Meat campaign heats up
A global campaign encouraging people to give up meat on a Monday is gathering pace. Launched in 2003 in the US and now active in 34 countries, the Meatless Monday movement invokes the call by the US Food Administration during WWI for families to pledge to observe a “Meatless Monday” and “Wheatless Wednesday” to aid the war effort.
The costs to both health and the environment of excessive meat consumption are increasingly well publicised and any campaign aimed at reducing consumption is to be appluaded. But the ‘Meatless Monday’ concept is not without its flaws. When people pledge to give up something on a particular day there is a tendency for them to reward themselves by indulging even more on other days. Meatless Monday will not achieve its goal if people compensate by gorging on meat on Sunday and Tuesday. Furthermore, there is a danger that a campaign spearheaded in the UK by Sir Paul McCartney and the Government’s former climate minister Greg Barker will be viewed as smug and elitist and grate on everyday folk who don’t like being told what to eat, not least by celebrities and politicians.

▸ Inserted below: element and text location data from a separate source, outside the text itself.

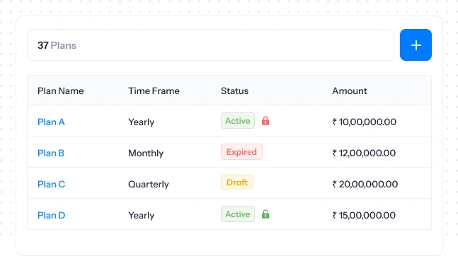Click the green unlocked padlock on Plan D
The image size is (458, 256).
tap(265, 214)
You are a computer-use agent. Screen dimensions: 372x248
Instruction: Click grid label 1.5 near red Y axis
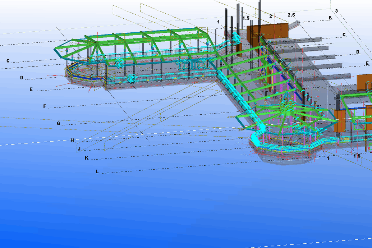pos(357,156)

Perhaps most compellingly, the campaign is rowing against a habit that is deeply embedded in British social norms. There is a strong cultural element to meat consumption, which defies rational arguments over health, cost and environment. Evidence suggests that most people believe a ‘proper’ meal must contain meat, particularly men for whom meat is linked with feelings of virility, strength and passion.
There is also a class element at play here. Meat has historically been viewed as an aspirational food and research by the likes of Mary Douglas and Anne Murcott has shown that even if a meat-free diet were shown to be more cost effective for low-income families, they are more inclined to adhere to convention and have the comfort of remaining a part of mainstream culture.
None of this is to denigrate the ‘Meatless Monday’ campaign, which is a welcome movement with a worthy aim. But it will take a profound societal transition to reduce meat consumption at a global level given meat’s historically high status in Western food culture, and expectations about what the campaign can deliver should be tinged with a realism that meat is likely to remain the focal point of the meal for many years to come.